In Ländern, in denen keine Meinungsfreiheit herrscht, konzentriert man sich auf erotische männliche Eskapaden - so auch in Menzels Film "Ein launischer Sommer" Bild: Trigon-Film

"Liebe nach Fahrplan" ist auch aus heutigem Blickwinkel noch ein sehr unterhaltsamer Film über den tschechischen Widerstand gegen die deutsche Besetzung während des Zweiten Weltkriegs. Humorvolle Unterhaltung und Kriegsgeschichte - bei Menzel war das kein Widerspruch. Schwere Themen leicht und doch nicht leichtgewichtig in Szene zu setzen, das wurde zu einem Markenzeichen dieses Regisseurs.

"Ein launischer Sommer", Menzels zweiter Film, erzählt die Geschichte von drei älteren Charmeuren, die während eines Sommers auf einer Datsche eine junge Tänzerin begehren. Ein Film, wunderbar fotografiert, atmosphärisch dicht und sehr poetisch in Szene gesetzt.

"Lerchen am Faden" dann, der Film, der Menzel zu einem Berufsverbot zwang, ist eine Allegorie auf die Unterdrückung in den sozialistischen Systemen Osteuropas. Ein paar Männer und Frauen, allesamt vom Staat bestrafte Intellektuelle und Ingenieure, Ärzte und Wissenschaftler, verdingen sich ihr Leben auf einem Schrottplatz - Sinnbild für die abgehalfterten Zustände im real existierenden Sozialismus.

Ein satirischer, aber menschlicher Blick auf die Wirklichkeit

Doch Menzel zeigte auch in diesem Film Größe. Hass und Rache waren seine Sache nicht. Die Protagonisten seiner Filmerzählungen, auch die, die auf der anderen Seite standen, wurden immer mit großer Empathie und Menschlichkeit gezeichnet.

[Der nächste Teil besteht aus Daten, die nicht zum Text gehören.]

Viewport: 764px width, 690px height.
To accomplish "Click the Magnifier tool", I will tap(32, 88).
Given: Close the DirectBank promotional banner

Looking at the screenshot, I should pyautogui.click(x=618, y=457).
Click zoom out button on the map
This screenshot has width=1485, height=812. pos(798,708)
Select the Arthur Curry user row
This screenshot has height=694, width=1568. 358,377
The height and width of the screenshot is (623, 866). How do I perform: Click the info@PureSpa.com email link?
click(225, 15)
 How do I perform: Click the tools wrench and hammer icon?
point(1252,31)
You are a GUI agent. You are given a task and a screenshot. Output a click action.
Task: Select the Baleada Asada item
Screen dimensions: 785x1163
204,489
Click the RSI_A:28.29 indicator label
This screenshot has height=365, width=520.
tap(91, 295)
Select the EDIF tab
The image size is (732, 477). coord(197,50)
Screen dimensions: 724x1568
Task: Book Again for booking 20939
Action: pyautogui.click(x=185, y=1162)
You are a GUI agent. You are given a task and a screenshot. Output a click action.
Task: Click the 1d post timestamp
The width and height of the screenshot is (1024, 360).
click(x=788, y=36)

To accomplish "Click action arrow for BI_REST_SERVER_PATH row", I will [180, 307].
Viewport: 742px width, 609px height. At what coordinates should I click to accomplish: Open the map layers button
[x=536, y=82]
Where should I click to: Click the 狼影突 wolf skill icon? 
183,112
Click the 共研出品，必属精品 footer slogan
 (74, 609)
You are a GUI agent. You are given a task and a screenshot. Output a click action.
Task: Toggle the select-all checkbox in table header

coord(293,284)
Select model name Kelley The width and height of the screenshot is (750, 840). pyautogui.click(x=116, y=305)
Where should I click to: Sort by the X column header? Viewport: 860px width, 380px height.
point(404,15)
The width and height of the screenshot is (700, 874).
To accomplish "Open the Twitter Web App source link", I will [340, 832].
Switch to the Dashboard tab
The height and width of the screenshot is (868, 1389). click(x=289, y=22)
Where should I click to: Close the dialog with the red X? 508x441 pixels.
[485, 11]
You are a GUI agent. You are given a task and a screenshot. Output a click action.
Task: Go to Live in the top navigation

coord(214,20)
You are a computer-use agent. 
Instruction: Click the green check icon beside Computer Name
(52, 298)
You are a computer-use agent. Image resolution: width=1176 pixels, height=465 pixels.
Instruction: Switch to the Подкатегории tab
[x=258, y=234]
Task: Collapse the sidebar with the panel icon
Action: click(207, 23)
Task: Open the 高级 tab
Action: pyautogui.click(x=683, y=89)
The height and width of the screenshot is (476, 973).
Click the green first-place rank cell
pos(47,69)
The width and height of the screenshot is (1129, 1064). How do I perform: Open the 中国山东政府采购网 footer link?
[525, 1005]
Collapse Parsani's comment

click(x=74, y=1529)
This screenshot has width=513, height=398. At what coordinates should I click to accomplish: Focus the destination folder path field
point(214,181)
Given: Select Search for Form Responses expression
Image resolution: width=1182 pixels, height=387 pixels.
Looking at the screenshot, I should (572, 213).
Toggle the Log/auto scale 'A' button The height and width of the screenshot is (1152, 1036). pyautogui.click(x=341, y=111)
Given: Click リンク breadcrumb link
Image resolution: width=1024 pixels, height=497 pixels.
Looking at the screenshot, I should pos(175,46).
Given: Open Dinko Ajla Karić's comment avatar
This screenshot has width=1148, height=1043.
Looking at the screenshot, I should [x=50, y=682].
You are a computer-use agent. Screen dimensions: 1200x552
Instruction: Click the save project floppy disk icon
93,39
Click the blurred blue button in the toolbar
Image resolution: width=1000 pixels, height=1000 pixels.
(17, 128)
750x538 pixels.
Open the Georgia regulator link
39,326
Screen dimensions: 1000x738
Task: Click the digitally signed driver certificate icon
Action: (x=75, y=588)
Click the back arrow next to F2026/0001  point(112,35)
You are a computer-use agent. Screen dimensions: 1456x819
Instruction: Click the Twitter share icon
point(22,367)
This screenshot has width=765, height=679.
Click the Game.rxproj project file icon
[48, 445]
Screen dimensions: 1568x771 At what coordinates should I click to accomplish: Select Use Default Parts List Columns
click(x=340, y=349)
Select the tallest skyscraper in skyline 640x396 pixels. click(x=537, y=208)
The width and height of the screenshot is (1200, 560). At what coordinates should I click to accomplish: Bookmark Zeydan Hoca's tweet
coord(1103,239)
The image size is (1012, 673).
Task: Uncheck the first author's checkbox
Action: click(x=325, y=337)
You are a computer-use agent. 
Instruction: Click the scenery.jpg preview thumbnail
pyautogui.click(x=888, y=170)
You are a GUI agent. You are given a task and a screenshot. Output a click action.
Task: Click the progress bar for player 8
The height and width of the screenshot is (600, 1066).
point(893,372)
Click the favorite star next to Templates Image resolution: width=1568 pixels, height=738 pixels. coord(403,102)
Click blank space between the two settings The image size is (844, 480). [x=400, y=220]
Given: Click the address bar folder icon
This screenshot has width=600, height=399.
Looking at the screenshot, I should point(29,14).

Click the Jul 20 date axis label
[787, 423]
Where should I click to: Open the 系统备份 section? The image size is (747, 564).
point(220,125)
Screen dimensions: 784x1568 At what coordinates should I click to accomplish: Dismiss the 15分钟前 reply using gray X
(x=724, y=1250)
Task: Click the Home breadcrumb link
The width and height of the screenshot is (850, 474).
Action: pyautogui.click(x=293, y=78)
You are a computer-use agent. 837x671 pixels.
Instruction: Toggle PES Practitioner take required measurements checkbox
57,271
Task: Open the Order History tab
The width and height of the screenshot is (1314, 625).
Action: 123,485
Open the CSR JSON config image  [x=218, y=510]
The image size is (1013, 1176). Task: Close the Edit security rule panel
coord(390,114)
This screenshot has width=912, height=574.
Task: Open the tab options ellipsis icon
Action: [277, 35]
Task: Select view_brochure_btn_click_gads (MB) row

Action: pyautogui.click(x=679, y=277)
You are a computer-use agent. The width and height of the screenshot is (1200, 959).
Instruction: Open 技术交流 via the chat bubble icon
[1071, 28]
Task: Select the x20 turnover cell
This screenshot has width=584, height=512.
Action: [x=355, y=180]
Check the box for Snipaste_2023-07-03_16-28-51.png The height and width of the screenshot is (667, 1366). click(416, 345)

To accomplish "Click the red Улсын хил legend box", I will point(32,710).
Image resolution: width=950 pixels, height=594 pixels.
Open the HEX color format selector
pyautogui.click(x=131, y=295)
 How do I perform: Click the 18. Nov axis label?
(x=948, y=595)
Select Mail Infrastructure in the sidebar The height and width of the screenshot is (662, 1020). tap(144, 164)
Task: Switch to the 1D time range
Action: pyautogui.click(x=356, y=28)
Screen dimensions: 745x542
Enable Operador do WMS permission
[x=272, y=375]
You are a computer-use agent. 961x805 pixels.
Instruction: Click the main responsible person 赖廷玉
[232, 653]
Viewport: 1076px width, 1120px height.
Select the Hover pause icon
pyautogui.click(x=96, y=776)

So entstehe "eine melancholisch-sentimentale Distanz zu den großen historischen Prozessen", formulierte es der deutsche Filmwissenschaftler Hans Jürgen Wulff einmal. Diese "melancholisch-sentimentale Distanz" war sicherlich einzigartig im tschechischen, wie im europäischen Film.

Ein freier Geist: Menzel gibt RegieanweisungenBild: Trigon-Film

Seit mehreren Jahren war Menzel, der die "Berlinale Kamera" der Filmfestspiele in Berlin vor zwei Jahren schon nicht mehr persönlich entgegennehmen konnte, gesundheitlich angeschlagen. Nun ist der große Regisseur im Kreise seiner Familie gestorben. Ihr "lieber" Jiří, "der Mutigste der Mutigen", habe die "irdische Welt" am Samstagabend im Beisein seiner Familie verlassen, schrieb seine Frau Olga Menzelova auf Facebook. Man darf sicher sein, dass Menzel von oben auf sein geliebtes Prag und sein Land schaut - mit einem verschmitzten Lächeln.

Beim Schweizer DVD-Anbieter Trigon-Film liegt eine Menzel-Edition mit den wichtigsten frühen Spielfilmen des Regisseurs und der Dokumentation von Robert Kolinsky vor.